Prevalences in India are very diverse. Publishing averages for India is meaningless. You have districts in India with 4% HIV prevalence. You must count that a district in India is 1 to 2 million people. That’s more than [the whole of] Botswana.
STI: Has India changed its response to AIDS in the light of these new data?
Peter Piot: In India, there is a new government now with the Congress Party. They have tremendously increased their HIV/AIDS budget. There is a huge World Bank loan. The AIDS response in India is actually fully funded. When the minister of health announced the new HIV figures, a revision downwards, he declared at the same time that their efforts will increase.
Also, with the societies in transition, there is an enormous internal mobility. There are good programs with truck drivers, for instance, the Gates Foundation does some very good work. Up to now, these new data have not had any impact, but you never know.
STI: During your presentation, you said that there is much attention on biomedical interventions. Are we forgetting the basics?

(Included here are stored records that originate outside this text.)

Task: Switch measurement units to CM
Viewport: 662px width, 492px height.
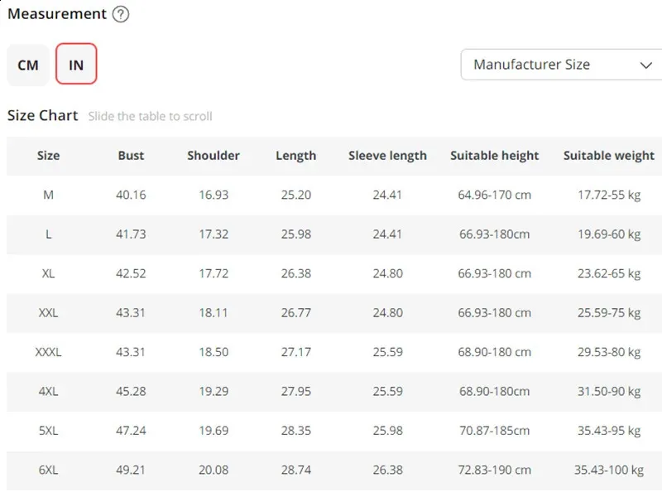Action: (28, 65)
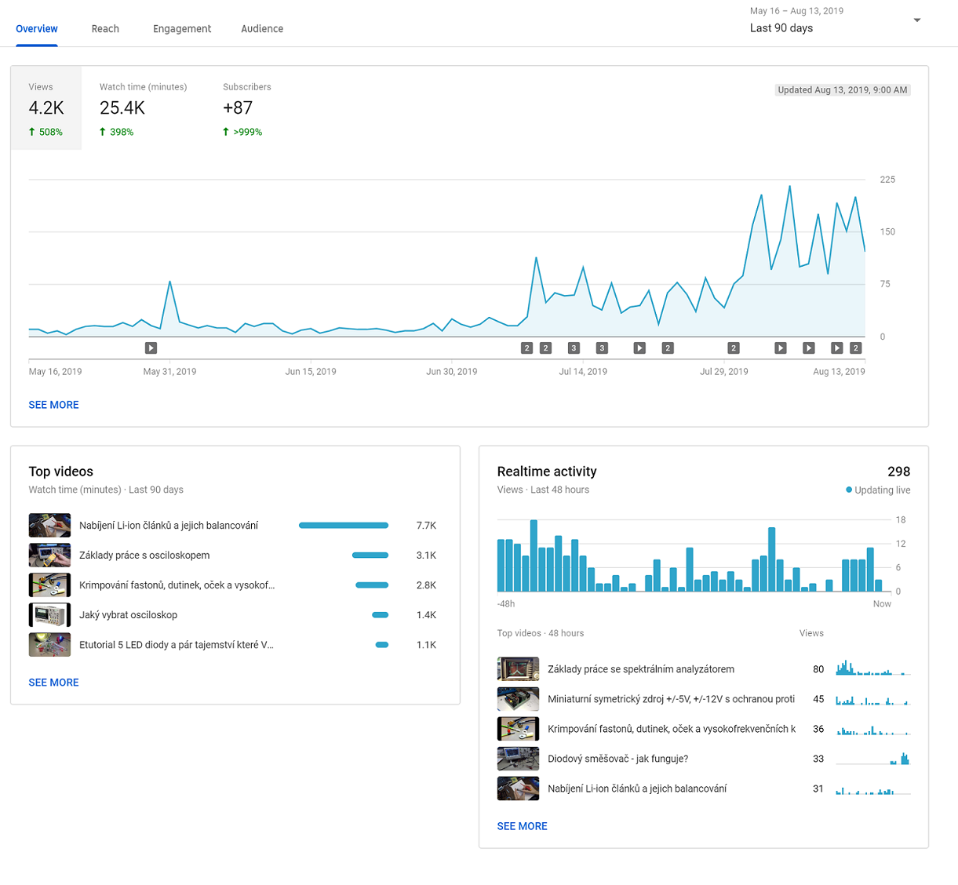
Task: Click the first "2" videos marker in early July
Action: coord(526,348)
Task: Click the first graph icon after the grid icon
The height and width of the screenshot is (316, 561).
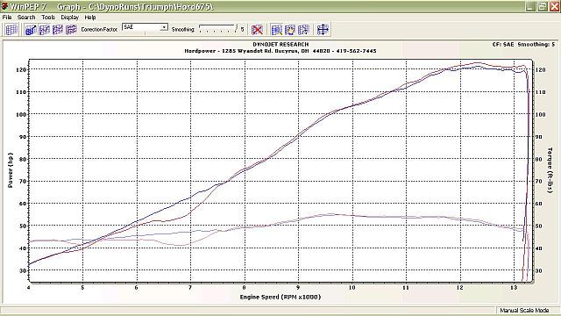Action: point(31,29)
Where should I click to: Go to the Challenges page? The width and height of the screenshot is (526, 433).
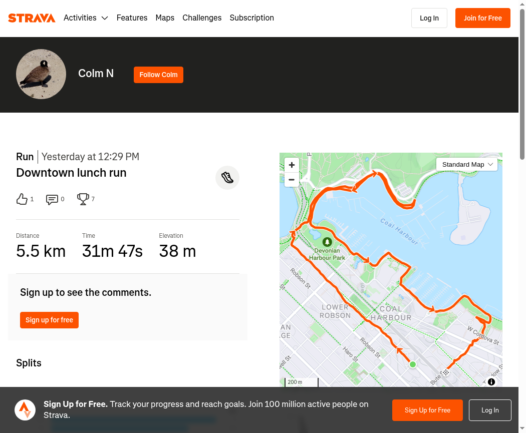202,18
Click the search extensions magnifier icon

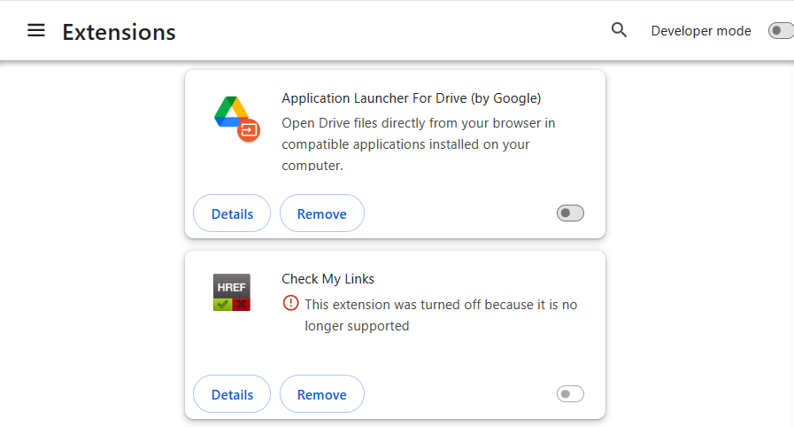[619, 30]
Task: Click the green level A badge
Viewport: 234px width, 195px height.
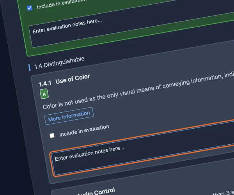Action: click(44, 94)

Peter Piot: Yes, that’s a concern, I have. A month ago, I attended the national AIDS conference in South Africa. Almost all attendees were only talking about male circumcision. Of course, it has been proven to work. It struck me that condoms were hardly ever mentioned. When new research findings are coming up, we have to be careful not to forget the basics. It is not because something new comes up, what works has to be forgotten.
STI: The face of AIDS in Africa is a young woman. Do you see any progress in the empowerment of women.?
Peter Piot: I think you see paradoxical trends. In many sub-Saharan African countries, there is definitely progress in terms of women getting organised. To give an example, there are now programmes against sexual violence in Kenya. South Africa has introduced new laws on sexual violence. To be honest, it hasn’t changed reality yet, but awareness is growing.
On a general level, things are changing in terms of gender inequality. Rwanda has parity in the government. There are even more women in parliament then men. Uganda also has parity. It is amazing, but these countries are doing better than Belgium and other European countries. In Europe, parity in government only exists in some Nordic countries and in Spain. In terms of gender inequality, we still have a long way to go, that’s for sure.
STI: Has corruption with Global Fund money been reported?
Peter Piot: One of the main objectives of the Global Fund is monitoring whether the money is used well. At least two grants that I know have been stopped for reasons of corruption. The dilemma is then what do you do afterwards? The money is needed to keep people alive. Patients are on antiretroviral therapy, and their survival literally depends on the money of the Global Fund. What we usually do then is identify other organisations who can take over. But what do you do when it is the ministry of health, which was the case in both countries?
In UNAIDS, we invest a lot in monitoring and evaluation. In over 50 countries, we have teams monitoring and evaluating the epidemic, not to look for corruption, but it goes with it. We monitor the epidemiology on the one hand, but on the other hand, we measure how many people are on treatment; we evaluate condom promotion. You can of course exaggerate; 10–20%, I am not sure we would detect. But major corruption would show up.
STI: What is the major global health challenge UNAIDS is facing to date?
Peter Piot: The sustainability is the major challenge. It is a combination of what we call in our internal slogan “Making the money work for the people”. Ten billion dollars. Does it reach the people who need it and who stay alive with it, or does it get stuck in bureaucracies?
I am grateful to Wim Van Damme, Nicola Low, Helen Ward and Filip Moerman, for their advice in the preparation of the interview.